A complication rate of 16% seems high initially. However, it is an overall complication rate that includes not only severe, but all complications and covers not only the periprocedural time, but the entire follow-up period. Severe complications (radionecrosis, local cerebral bleeding, cerebritis) occurred in 6% of cases, which is in line with other brachytherapy studies [11, 25]. Comparison with other radiotherapy methods (e.g. radiosurgery) is challenging, but toxicity seems to be similar [5]. Comparison with surgical complication rates is even more challenging as different techniques (e.g. awake surgery) are used and our study also included tumors in eloquent locations harboring high risks for surgical complications.

These promising results of SBT in low-grade gliomas, in contrast to the disappointing studies of high-grade glioma brachytherapy, may partly derive from target volume definition and to -some extent- selection bias. In our study only well circumscribed low-grade gliomas < 4 cm have been implanted. High-grade gliomas are much more infiltrating and thus not very well suited for a highly focused radiotherapy technique like brachytherapy or radiosurgery [26]. As tumor volume is a negative predictor for survival [15, 27, 28], the good survival rates may have been biased by the small and circumscribed tumor features that were required for SBT [13, 29, 30]. The prognostic scoring system formulated by the European Organization for Research Treatment of Cancer Brain Tumor Cooperative Group and Radiotherapy Cooperative Group, found that in those age ≥ 40 years, astrocytoma histology and largest tumor diameter ≥ 6 cm are unfavorable prognostic factors [31]. The analysis of our patient cohort did not reveal larger tumor volume as negative prognostic factor (though, largest implanted volume was 50.5 ml), and neither astrocytoma histology nor age influenced OS. Again, this stresses the selection bias caused by the maximum implantable tumor volume of SBT, which may have confounded the outcome. On the other hand, tumors in vicinity of eloquent brain areas deemed inaccessible to safe tumor resection have been included in this study, as well. In lesions that are feasible for microsurgical treatment, complete tumor resection is still regarded as the gold standard in LGGII [32,33,34,35]. For eloquently located LGG Schnell et al. have shown that an incomplete but safe surgical resection in combination with SBT is a good option [12]. In our patient cohort 19 patients had a planned partial resection before SBT of the residual disease. Whenever tumor resection is not safe in even small lesions but eloquent brain areas SBT is a minimally invasive, safe alternative with good therapeutic effects.

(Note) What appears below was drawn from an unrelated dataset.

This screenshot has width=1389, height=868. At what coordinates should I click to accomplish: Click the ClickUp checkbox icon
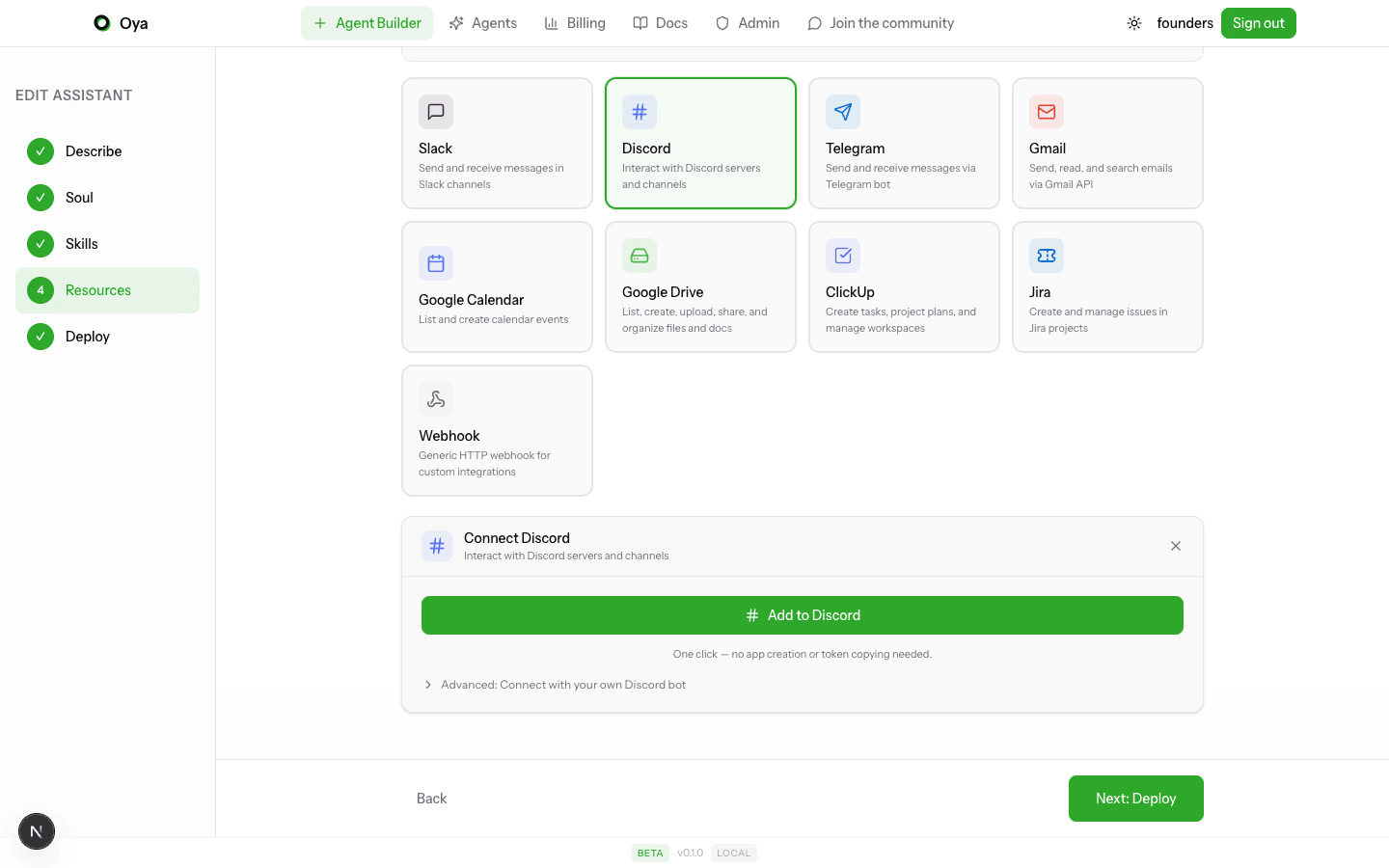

Beside the mentioned selection bias, another limitation of our analysis is the lack of molecular markers in a large proportion of our patients. The patients of the study were treated between 1997 and 2011 but molecular marker analyses were not introduced until 2004 for LOH, until 2007 for MGMT and until 2008 for IDH. Therefore, the status is unknown in 56%, 52% and 75% of patients, respectively. In recent years, it has become more and more evident that the heterogeneous outcome in patients with low-grade gliomas may be explained in large proportion by molecular markers. Therefore, IDH, LOH and MGMT status are currently included not only in classification but also in prognosis determination and treatment planning [2, 36,37,38].

Conclusion

Our analysis further confirmed that SBT is a safe and minimally invasive treatment modality with good outcome in selected patients, which can postpone the application of secondary treatment.

It is an alternative primary treatment method as well as an adjunct to open tumor resection, with acceptable complication rates. SBT can expand the options of interdisciplinary and individualized multimodal treatment of LGGII.